At present, the common switching frequency of Si inverter is 5-10 kHz, and the system will generate 5-20 kHz switching noise, which is easy to cause discomfort in the frequency range that can be heard by the human ear. With the SiC device, by increasing the switching frequency to 40 kHz, the switching noise frequency generated by the system can exceed the frequency range that can be heard by the human ear. At the same time, the switching frequency is increased to help reduce the current control harmonics, thereby reducing electromagnetic noise and improving the driving experience of the vehicle.

But the current use of SiC devices also presents great challenges.

SiC devices are more expensive

Since the current SiC chip process is not as mature as Si, mainly for 4-inch wafers, the material utilization rate is not high, and the Si chip wafer has been developed to 8 inches or even 12 inches. On the other hand, the demand for SiC chips on the market has not yet increased, and on the other hand, the cost of SiC chips is relatively high.

SiC device packaging technology development lags behind

At present, many mainstream power device suppliers in the world have researched and developed SiC chips, but in contrast, the development of packaging technology for SiC devices lags behind. Compared with Si chip, SiC chip has higher temperature resistance and its operating temperature can exceed 200 degrees. However, the sealing technology used in SiC module is still designed with Si module, and its reliability and life cannot meet 200 degrees. Job requirements. The application conditions of the SiC chip are limited.

Drive protection technology

Compared with the Si chip, the short-circuit withstand capability of the SiC chip is greatly reduced. Therefore, in order to prevent short-circuit failure of the SiC device during operation, the drive circuit needs to have a lower response time, which is proposed for the protection technology of the SiC device drive circuit. A big challenge.

Thermal design

Since the area of a single SiC chip is small, in order to achieve high power output, it is necessary to use more chips in parallel. How to make reasonable layout design of the chip inside the module to ensure the thermal balance between the chips and monitor the hot spot temperature of the chip is a big challenge.

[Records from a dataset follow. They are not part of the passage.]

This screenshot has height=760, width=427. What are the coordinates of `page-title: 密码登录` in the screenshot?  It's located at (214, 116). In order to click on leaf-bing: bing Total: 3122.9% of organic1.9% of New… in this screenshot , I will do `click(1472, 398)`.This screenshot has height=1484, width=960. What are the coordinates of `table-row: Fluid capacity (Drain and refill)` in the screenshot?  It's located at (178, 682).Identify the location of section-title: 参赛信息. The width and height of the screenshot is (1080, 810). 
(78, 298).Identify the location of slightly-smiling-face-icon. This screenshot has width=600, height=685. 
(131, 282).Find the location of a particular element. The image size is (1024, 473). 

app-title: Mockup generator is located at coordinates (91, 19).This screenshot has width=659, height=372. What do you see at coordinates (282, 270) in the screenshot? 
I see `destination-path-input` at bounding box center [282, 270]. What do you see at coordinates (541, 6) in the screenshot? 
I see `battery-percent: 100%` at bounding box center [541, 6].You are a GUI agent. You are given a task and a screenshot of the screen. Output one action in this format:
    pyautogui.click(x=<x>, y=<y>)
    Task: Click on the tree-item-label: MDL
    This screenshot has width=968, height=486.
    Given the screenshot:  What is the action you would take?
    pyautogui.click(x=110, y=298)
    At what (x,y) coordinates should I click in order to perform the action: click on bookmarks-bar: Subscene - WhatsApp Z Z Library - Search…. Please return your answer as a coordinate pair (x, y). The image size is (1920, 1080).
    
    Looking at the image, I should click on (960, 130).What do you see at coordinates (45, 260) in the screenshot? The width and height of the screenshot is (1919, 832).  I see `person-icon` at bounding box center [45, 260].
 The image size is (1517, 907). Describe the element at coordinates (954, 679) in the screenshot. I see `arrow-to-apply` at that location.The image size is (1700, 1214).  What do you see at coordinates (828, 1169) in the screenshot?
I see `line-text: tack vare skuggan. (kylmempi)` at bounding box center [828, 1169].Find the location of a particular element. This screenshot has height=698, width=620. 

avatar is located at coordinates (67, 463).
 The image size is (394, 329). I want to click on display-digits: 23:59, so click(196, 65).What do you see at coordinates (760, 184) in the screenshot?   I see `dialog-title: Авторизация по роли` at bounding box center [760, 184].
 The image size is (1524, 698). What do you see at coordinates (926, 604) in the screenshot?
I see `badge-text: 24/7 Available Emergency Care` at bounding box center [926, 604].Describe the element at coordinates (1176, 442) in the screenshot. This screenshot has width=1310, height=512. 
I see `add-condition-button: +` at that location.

EMI and insulation problems caused by high switching speed

Compared with Si devices, the switching speed of SiC devices can be significantly improved, and the di/dt and dv/dt in the switching process are improved, although this helps to reduce the switching loss of the device, but on the other hand it will produce Serious EMI problems, how to properly design the control circuit and filter circuit to suppress EMI is also an important issue. At the same time, high dv/dt adversely affects the insulation of the motor windings, which may accelerate the aging of the insulating parts such as the enameled wire and the insulating ring, thus bringing new challenges to the insulation design of the motor.

to sum up

Although the current SiC device process is not as mature as Si, the development of SiC package is relatively lagging, and the price of the device is several times higher than that of Si. However, with the maturity of device technology and the increasing demand for SiC devices in the market, these disadvantages will be gradually smoothed out, and SiC devices are inherently high withstand voltage, high switching frequency, low loss and so on. The advantages also determine that it can be used more and more widely as a very competitive material in the future.